Alitalia: Italy's national airline to file for administration as turnaround plan fails

Alitalia, whose major shareholders are Abu-Dhabi based Etihad Airways and Italian banks, last week said it had exhausted all options to stay solvent 

Click to follow
The Independent Online

Alitalia started bankruptcy proceedings for the second time in a decade after workers rejected job cuts and concessions linked to a €2bn ($2.2bn) recapitalisation plan aimed at salvaging the cash-strapped Italian airline.

Shareholders voted unanimously to file for special administration, the carrier said in a statement following a meeting on Tuesday. Under Italian law, the government will have to provide stop-gap funds to maintain operations and will appoint supervisors to turn around the carrier or order its liquidation.

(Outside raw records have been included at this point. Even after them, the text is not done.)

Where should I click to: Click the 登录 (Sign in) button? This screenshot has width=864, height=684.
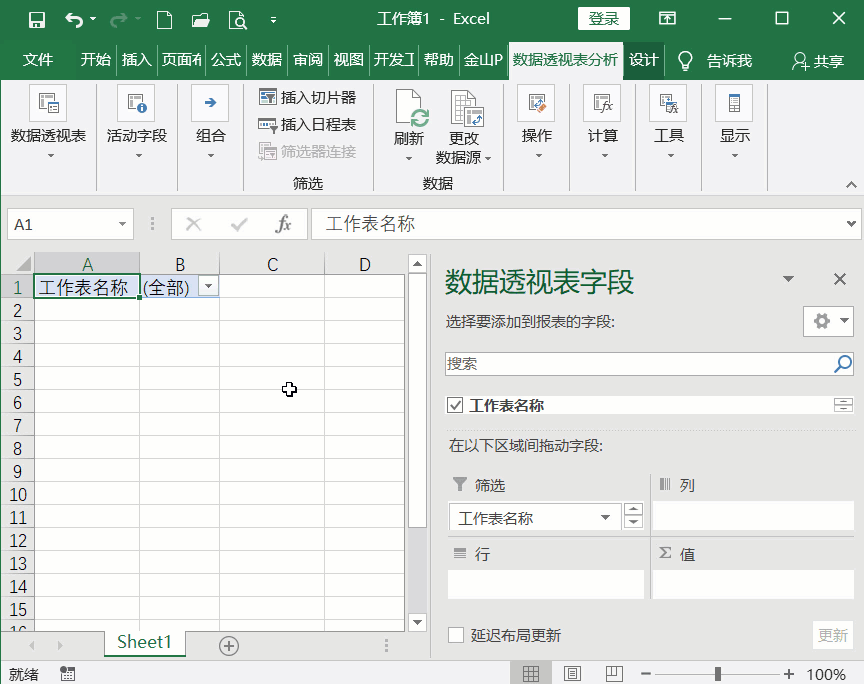click(x=603, y=19)
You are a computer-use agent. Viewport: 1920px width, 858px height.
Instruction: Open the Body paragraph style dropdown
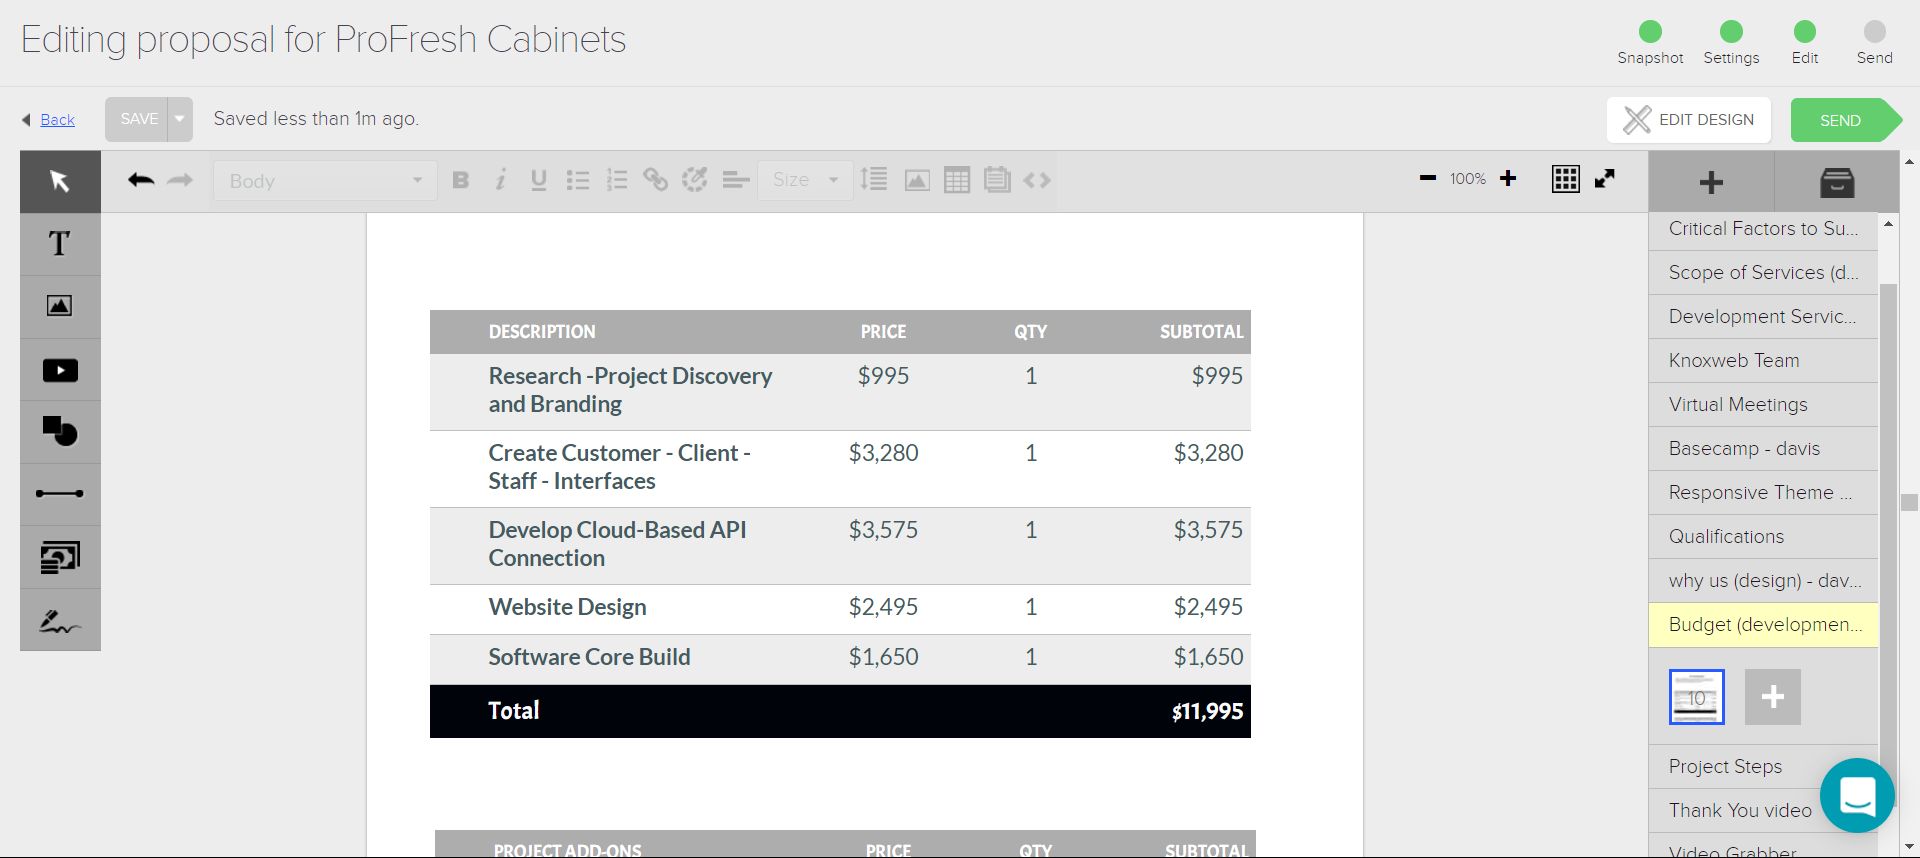pos(325,181)
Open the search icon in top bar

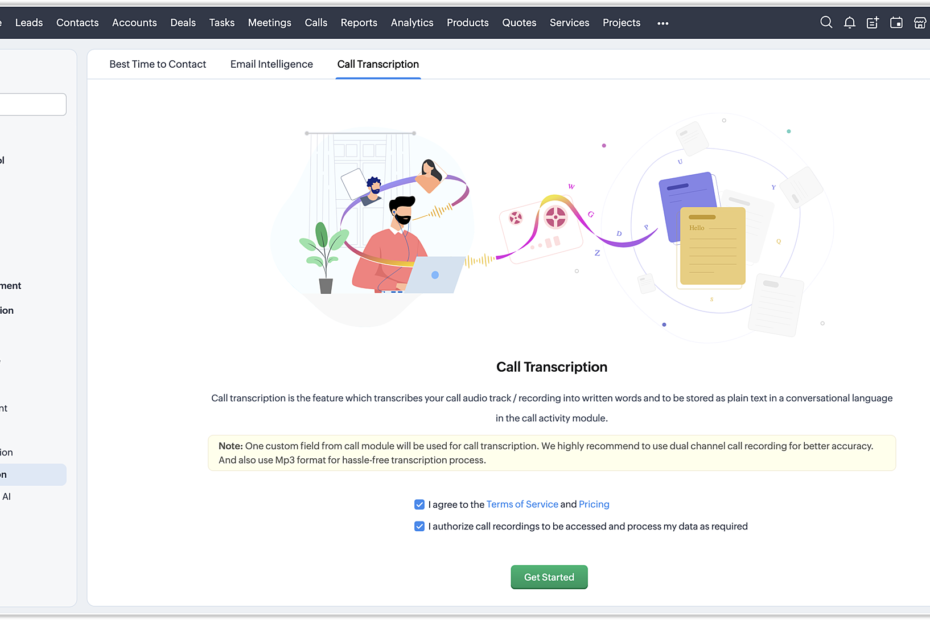826,22
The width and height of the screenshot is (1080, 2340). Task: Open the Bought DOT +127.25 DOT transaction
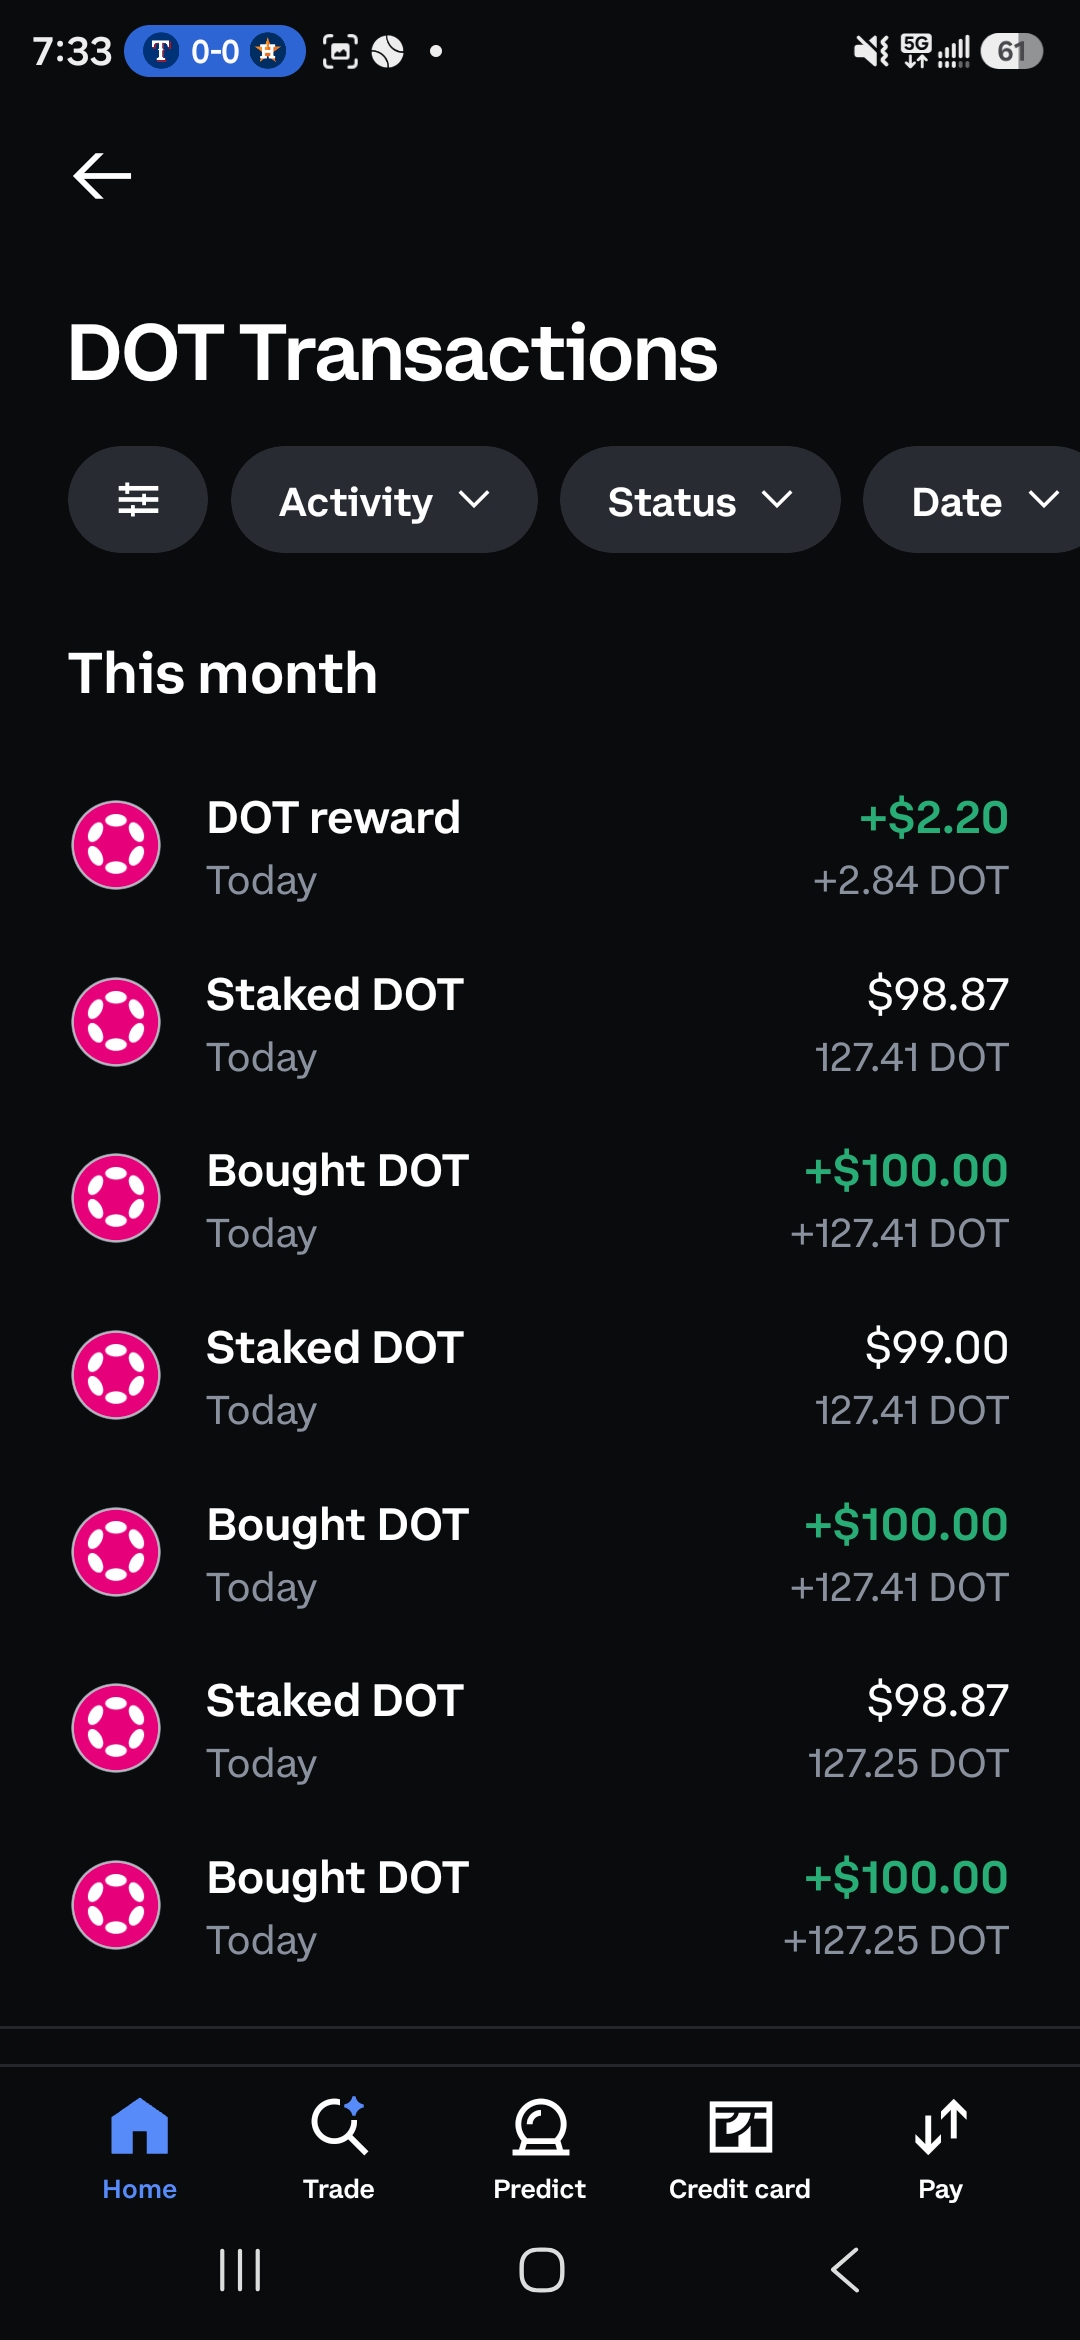[540, 1908]
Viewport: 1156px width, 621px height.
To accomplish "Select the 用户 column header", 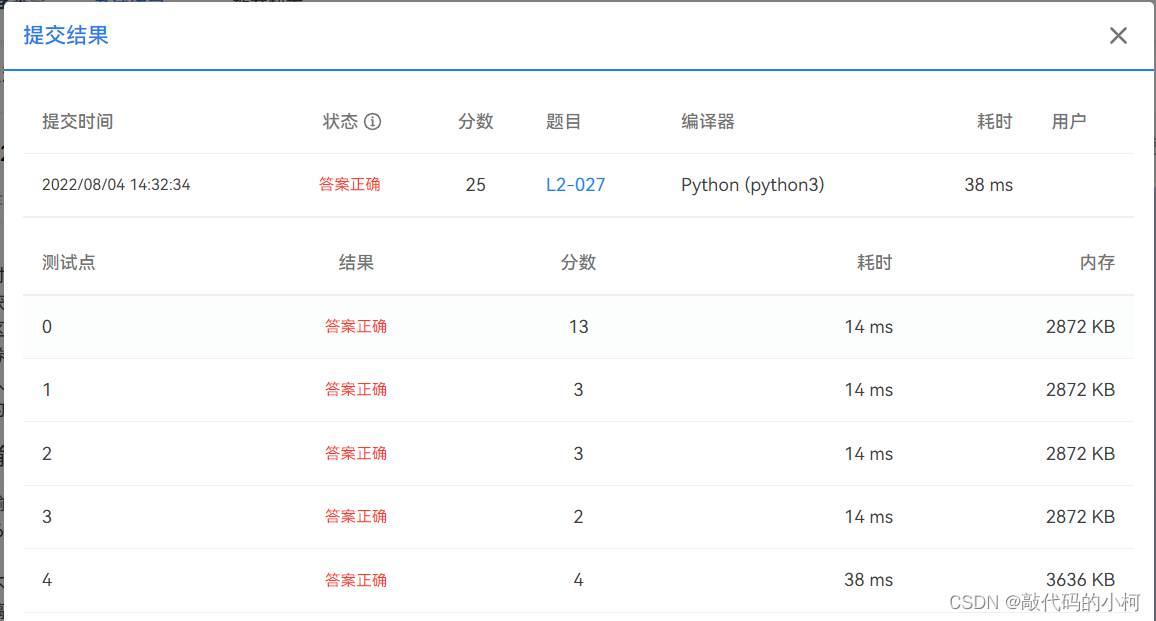I will coord(1069,121).
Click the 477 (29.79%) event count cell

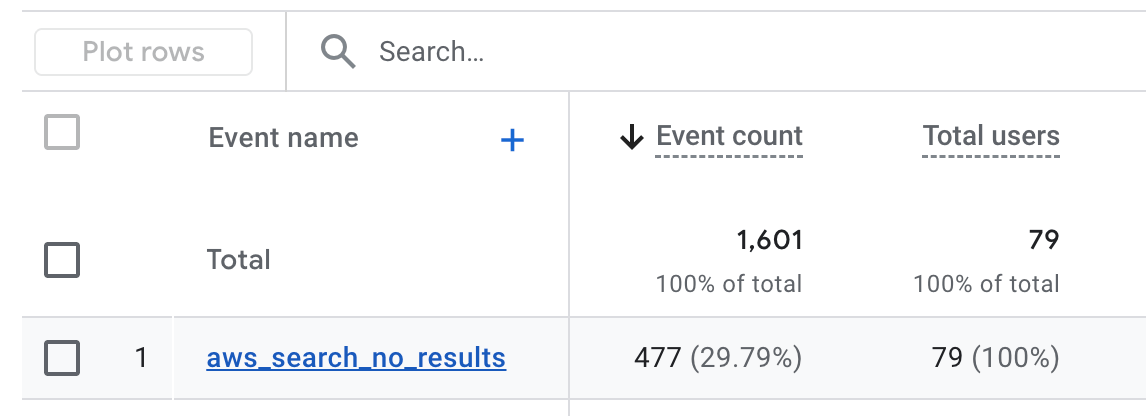pyautogui.click(x=718, y=358)
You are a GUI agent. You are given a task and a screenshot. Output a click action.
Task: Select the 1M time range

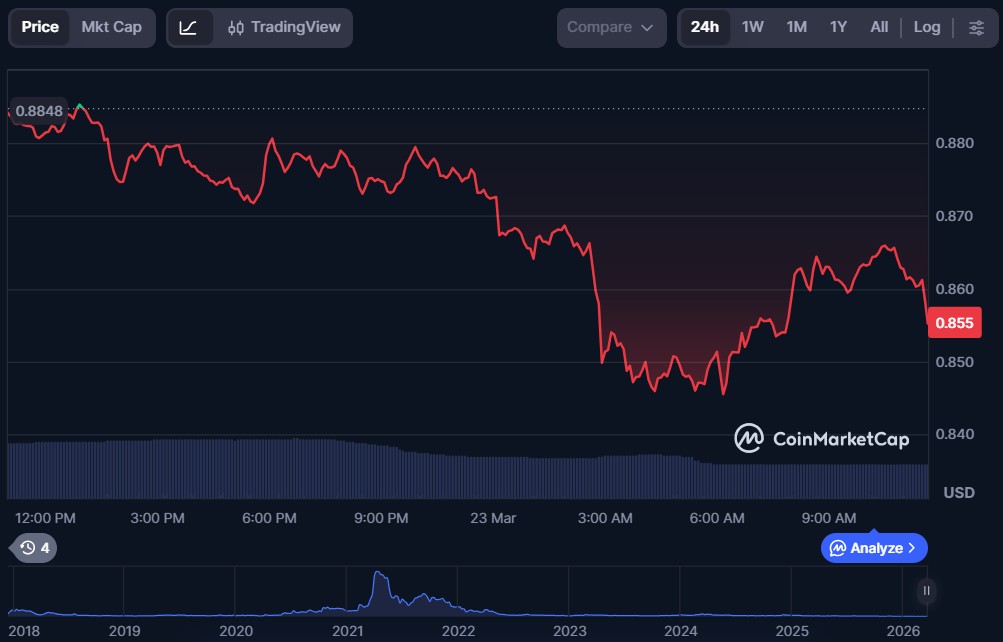pyautogui.click(x=796, y=27)
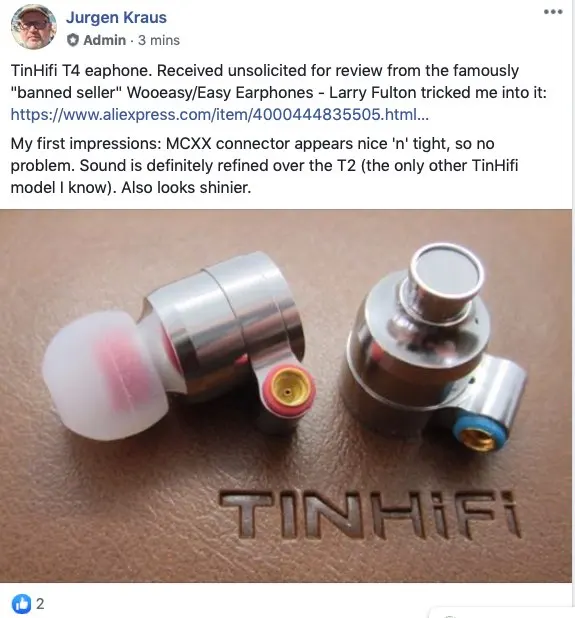Click the blue thumbs-up like icon
The image size is (575, 618).
click(21, 603)
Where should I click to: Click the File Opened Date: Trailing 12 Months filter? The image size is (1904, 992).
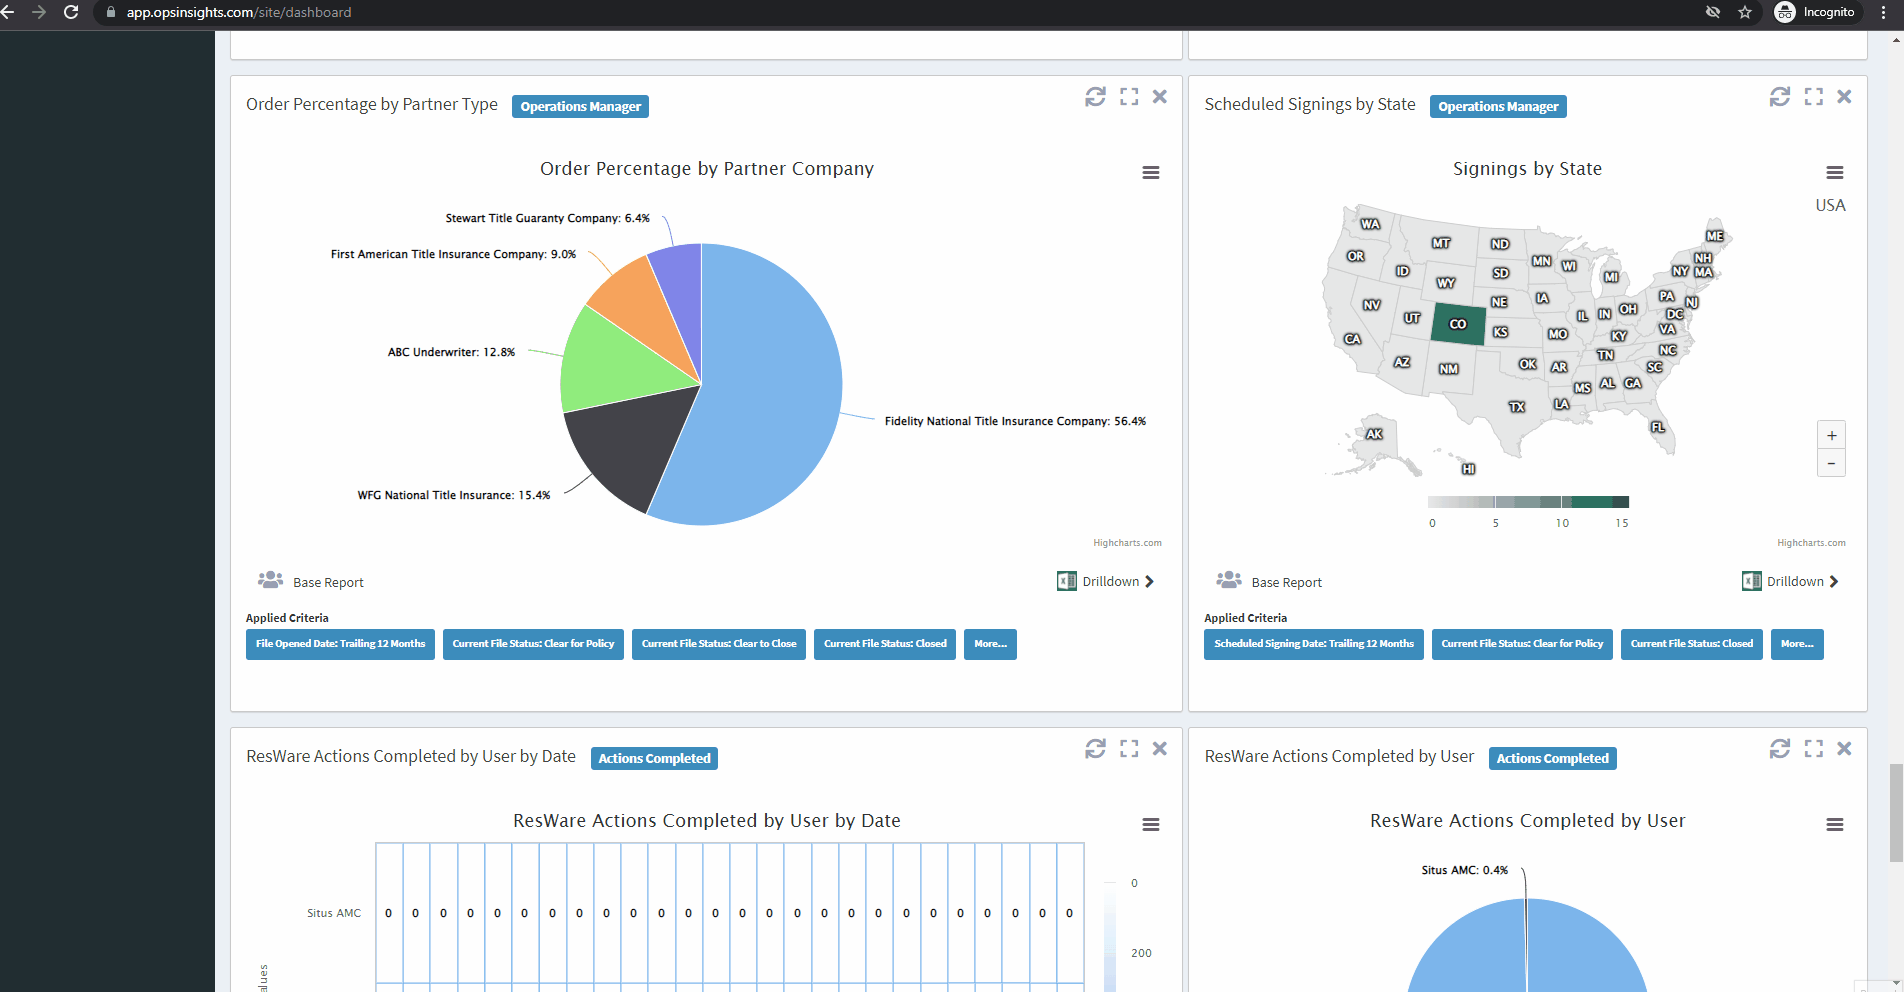[x=340, y=644]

With the move, the board of directors have “acknowledged the serious economic and financial situation of the company,” the company said in the statement.

The administrators will take over the business and present a new strategy that may entail asset sales, reduced operations and job cuts aimed at making the airline viable within two years. If a turnaround isn’t possible the administrators may order the carrier to be liquidated.

Alitalia, whose major shareholders are Abu-Dhabi based Etihad Airways and Italian banks, last week said it had exhausted all options to stay solvent after workers nixed a recapitalisation plan involving 1,600 job cuts. Alitalia, which has 12,500 employees, has been stumbling in the wake of a previous bankruptcy in 2008.

Italian finance minister Pier Carlo Padoan said last week that the government will not pump more cash into boosting the airline’s capital.

Alitalia is “a private company” and its fate is “in the hands of shareholders and management," Mr Padoan told lawmakers in Rome on Thursday. Economic Development Minister Carlo Calenda on 30 April said he hopes the carrier can be sold as "a whole, not in pieces."

Shrinking Share

Alitalia’s years of underperformance have diminished its standing within the Italian economy and the aviation industry. Carrier’s share of the Italian market slumped to 18 per cent as of 2015 from 23 per cent in 2007, according to an analysis by Ugo Arrigo and Andra Giuricin of Milan Bicocca University.

Ryanair, Europe’s biggest discount carrier, now ranks No. 1 with a 23 per cent share, up from 12 per cent a decade earlier.

The Italian airline had a net loss of €199m in 2015, the last year for which it has published figures. The carrier had lost almost €3bn since it emerged from bankruptcy in 2009, the study shows.

The special administrators will have 180 days to come up with a new plan, with a possible extension of 90 days. The process, available for large insolvent companies, is aimed at protecting a company’s assets and workers through reorganisation.